Your task is to filter the data below down to the lines holding "computer".
== Given records ==
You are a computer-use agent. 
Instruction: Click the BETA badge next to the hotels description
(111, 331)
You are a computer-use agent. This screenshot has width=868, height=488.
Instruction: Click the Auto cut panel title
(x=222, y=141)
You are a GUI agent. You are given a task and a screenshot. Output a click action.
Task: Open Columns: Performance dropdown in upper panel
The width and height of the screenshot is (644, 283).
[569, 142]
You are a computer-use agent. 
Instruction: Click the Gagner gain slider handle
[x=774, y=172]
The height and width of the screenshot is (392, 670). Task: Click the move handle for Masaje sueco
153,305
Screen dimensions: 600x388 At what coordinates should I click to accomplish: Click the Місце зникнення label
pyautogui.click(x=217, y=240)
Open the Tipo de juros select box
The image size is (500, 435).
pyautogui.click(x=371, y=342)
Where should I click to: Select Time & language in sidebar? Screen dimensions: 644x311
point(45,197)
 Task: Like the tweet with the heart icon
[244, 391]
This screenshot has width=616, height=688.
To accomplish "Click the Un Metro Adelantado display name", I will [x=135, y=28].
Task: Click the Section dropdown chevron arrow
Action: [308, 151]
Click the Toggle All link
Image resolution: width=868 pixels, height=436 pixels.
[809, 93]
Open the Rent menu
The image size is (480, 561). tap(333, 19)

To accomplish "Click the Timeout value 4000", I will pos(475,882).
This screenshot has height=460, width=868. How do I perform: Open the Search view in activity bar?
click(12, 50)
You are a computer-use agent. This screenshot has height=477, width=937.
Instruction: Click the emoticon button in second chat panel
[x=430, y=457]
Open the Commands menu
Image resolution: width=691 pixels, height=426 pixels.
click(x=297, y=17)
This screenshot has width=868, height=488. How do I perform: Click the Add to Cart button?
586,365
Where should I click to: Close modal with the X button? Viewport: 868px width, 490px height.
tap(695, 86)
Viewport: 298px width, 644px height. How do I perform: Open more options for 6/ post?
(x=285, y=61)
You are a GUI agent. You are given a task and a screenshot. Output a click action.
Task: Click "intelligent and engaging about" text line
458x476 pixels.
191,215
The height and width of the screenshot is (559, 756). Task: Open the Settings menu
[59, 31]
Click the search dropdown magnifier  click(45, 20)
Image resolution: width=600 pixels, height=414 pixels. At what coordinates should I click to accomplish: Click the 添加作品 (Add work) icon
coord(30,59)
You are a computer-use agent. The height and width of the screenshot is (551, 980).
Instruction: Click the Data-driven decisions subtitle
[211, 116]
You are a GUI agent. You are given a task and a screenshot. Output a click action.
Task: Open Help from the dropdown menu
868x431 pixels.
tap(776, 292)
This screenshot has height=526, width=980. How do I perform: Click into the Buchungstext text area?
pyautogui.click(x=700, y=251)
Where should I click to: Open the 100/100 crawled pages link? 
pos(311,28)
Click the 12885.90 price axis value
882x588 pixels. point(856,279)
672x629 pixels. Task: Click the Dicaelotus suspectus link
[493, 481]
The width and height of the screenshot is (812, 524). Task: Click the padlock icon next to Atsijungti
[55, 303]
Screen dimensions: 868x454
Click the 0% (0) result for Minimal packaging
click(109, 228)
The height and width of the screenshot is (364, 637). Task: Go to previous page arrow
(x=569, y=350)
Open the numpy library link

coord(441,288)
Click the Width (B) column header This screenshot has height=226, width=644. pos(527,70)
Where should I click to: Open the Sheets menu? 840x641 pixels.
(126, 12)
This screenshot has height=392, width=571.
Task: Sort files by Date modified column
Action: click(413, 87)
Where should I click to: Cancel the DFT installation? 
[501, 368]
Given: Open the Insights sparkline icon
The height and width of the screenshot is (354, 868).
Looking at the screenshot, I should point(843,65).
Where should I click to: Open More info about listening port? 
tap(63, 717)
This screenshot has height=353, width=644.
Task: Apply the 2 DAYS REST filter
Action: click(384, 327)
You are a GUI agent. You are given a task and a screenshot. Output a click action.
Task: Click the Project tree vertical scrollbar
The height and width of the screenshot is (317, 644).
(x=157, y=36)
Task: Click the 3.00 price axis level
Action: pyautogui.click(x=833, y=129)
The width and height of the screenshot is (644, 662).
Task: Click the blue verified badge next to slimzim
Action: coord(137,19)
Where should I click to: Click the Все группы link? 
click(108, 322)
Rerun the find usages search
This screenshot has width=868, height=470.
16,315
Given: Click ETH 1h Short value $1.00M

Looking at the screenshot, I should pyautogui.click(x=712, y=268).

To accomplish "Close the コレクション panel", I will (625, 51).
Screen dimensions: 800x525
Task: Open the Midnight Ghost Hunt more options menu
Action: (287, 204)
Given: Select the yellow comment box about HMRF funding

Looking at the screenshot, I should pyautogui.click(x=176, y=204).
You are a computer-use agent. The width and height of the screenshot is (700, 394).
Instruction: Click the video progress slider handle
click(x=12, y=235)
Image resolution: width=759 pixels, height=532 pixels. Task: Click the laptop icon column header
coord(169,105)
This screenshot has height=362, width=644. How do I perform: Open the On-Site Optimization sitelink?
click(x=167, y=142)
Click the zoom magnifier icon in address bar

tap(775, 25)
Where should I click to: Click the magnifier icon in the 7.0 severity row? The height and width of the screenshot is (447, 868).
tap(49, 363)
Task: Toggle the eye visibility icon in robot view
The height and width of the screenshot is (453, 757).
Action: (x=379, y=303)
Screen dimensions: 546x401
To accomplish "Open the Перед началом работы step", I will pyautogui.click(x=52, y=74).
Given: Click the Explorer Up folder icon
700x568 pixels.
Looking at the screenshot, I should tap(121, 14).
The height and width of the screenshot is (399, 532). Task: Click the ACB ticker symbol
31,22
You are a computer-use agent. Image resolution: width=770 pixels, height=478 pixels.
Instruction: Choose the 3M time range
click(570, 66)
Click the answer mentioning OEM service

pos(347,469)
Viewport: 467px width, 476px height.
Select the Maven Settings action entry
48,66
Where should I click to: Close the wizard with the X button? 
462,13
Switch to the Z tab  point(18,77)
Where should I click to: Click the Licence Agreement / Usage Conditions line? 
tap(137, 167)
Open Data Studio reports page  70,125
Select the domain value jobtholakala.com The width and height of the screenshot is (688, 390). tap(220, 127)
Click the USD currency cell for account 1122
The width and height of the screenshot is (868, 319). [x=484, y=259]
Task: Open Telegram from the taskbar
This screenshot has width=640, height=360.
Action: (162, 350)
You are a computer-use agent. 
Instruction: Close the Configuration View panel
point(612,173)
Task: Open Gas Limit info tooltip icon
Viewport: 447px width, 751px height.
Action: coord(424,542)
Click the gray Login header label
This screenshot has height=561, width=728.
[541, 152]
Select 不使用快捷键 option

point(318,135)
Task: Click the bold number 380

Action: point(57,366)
===
Exercise solution:
You are a computer-use agent. 
You are a computer-use agent. This screenshot has width=868, height=488.
You are a computer-use agent. 
You are a computer-use agent. This screenshot has height=477, width=937.
You are a computer-use agent. The height and width of the screenshot is (551, 980).
You are a computer-use agent. The width and height of the screenshot is (700, 394).
You are a computer-use agent. Image resolution: width=770 pixels, height=478 pixels.
You are a computer-use agent. 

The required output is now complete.